Dennis Bernstein: How about a verb for “Manchin” Greg?

Greg Palast: Well, sometimes I’m feeling “Manchined”, so, you know, it happens. Yeah…We’re all getting “Manchined” right now. Just so people are in on the joke; Joe Manchin, the Senator from West Virginia and nominal Democrat has said two things. First he said, he will not break the filibuster, which [means] you need 60 senators to stop a debate. You need only 50 senators plus the Vice-President breaking a vote to pass legislation, but you can block having a vote. In other words, you can actually kind of block the democratic process. And when Rand Paul says, I’m just going to keep talking, which he has done. He’s said he will filibuster, that is, he will talk to death the Voting Rights Bill. Now people need to understand, Manchin has now actually moved to the right, ‘cause he actually did say some months ago that he would consider on the issue of voting rights by an adjustment to the filibuster rule just for that issue. But now he said, no, he won’t touch the filibuster. He also said he doesn’t agree with the Voting Rights bill because it has no Republicans endorsing it and he believes in bipartisanship. Well, maybe he could tell me the name of the bipartisan, ready-to-bargain Republican. There ain’t one. And Mitch McConnell told his caucus that this would be devastating. Mitch McConnell will not permit any Republican off the reservation to vote for the two Voting Rights bills.

Bernstein: Go over them Greg, brief us on both those bills so people know where we stand at the federal level.

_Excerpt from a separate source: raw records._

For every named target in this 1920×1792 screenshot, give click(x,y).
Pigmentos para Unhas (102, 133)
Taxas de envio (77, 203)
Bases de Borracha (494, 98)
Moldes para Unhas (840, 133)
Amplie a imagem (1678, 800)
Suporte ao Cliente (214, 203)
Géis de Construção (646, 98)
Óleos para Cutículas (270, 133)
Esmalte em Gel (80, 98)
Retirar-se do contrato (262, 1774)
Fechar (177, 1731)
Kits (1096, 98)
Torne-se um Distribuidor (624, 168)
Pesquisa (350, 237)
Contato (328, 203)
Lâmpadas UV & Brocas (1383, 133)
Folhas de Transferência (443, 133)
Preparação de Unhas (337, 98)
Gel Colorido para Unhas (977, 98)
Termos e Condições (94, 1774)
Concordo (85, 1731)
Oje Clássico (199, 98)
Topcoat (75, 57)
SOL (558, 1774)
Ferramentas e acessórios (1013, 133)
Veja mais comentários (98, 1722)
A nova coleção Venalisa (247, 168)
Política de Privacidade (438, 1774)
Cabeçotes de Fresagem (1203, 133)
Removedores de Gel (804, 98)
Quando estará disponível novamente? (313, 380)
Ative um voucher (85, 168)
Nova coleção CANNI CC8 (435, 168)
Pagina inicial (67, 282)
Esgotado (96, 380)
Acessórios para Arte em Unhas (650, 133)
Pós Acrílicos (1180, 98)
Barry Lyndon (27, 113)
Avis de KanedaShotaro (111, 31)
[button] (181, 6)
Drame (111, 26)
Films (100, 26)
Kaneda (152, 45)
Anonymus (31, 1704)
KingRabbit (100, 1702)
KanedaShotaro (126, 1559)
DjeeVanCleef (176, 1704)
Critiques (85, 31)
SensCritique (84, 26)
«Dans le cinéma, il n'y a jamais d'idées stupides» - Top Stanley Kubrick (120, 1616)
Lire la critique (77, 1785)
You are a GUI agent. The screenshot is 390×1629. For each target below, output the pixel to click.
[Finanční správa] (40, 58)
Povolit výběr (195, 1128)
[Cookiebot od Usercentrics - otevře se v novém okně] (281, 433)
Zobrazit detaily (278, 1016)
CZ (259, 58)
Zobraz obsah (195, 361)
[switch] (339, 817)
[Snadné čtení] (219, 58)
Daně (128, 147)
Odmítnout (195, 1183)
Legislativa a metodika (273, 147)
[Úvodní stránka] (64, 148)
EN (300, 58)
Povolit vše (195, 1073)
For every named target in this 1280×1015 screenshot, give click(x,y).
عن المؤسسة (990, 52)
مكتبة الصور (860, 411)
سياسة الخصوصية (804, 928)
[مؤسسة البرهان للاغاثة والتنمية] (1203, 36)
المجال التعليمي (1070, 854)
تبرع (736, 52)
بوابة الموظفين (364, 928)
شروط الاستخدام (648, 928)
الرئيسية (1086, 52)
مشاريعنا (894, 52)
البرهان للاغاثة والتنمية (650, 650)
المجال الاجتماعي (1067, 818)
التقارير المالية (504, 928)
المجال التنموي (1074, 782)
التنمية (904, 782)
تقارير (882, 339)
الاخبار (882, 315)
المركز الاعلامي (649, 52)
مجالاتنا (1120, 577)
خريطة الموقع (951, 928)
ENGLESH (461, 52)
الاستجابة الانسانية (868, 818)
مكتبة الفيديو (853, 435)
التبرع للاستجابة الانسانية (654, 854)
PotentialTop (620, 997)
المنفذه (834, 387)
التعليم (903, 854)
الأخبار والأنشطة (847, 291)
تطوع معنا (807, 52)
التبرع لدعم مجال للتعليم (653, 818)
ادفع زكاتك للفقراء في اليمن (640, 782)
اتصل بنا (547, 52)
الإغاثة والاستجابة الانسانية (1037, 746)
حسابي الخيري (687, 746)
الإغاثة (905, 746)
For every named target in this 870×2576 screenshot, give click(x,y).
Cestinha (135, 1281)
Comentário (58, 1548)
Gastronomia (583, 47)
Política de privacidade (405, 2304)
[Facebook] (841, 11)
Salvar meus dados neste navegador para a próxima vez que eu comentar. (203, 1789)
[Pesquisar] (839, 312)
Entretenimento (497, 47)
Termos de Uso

Palast: One is the John Lewis Voting Rights Act. It’s very short, but in my opinion, it is the key one because it restores the Voting Rights Act of 1965, which was gutted by the U S Supreme Court. The U.S. Supreme Court said you can’t use what’s called pre-clearance. Now what does that mean? That sounds fancy, but it’s really simple: You can’t steal someone’s vote without asking the permission of the Justice Department. And now that we actually have a Justice Department, as opposed to the Attorney General’s Injustice Department under Bill Barr, our current Attorney General under Biden is very committed to voting rights. So if, for example, Georgia does things, as we’ve reported, like arrest you for a felony crime if you hand pizza to someone in line, they have to get that new rule approved by the Justice Department to say this does not affect Black voters or various religions or ethnic groups, this does not hit them especially hard. You can’t do that. The pizza might sound nonpartisan. It ain’t. Because the big long lines are only at universities and only in Black communities… And of course, you know, Georgia’s new move, and in many other states, is to either cut back or eliminate dropboxes, to cut back or eliminate early voting, et cetera. So it will restore the Justice Department review to prevent the return of Jim Crow… And it’s also has another value, because when you send a note to the Justice Department saying we’re about to make pizza, dropboxes and early voting illegal, a crime, then that notifies all the voting rights groups, not just the Justice Department and they can take action. So that is vitally important. And all that does, it’s not a radical change, it merely restores the Voting Rights Act that we had up until 2013, when you know the Right Wing Five killed it.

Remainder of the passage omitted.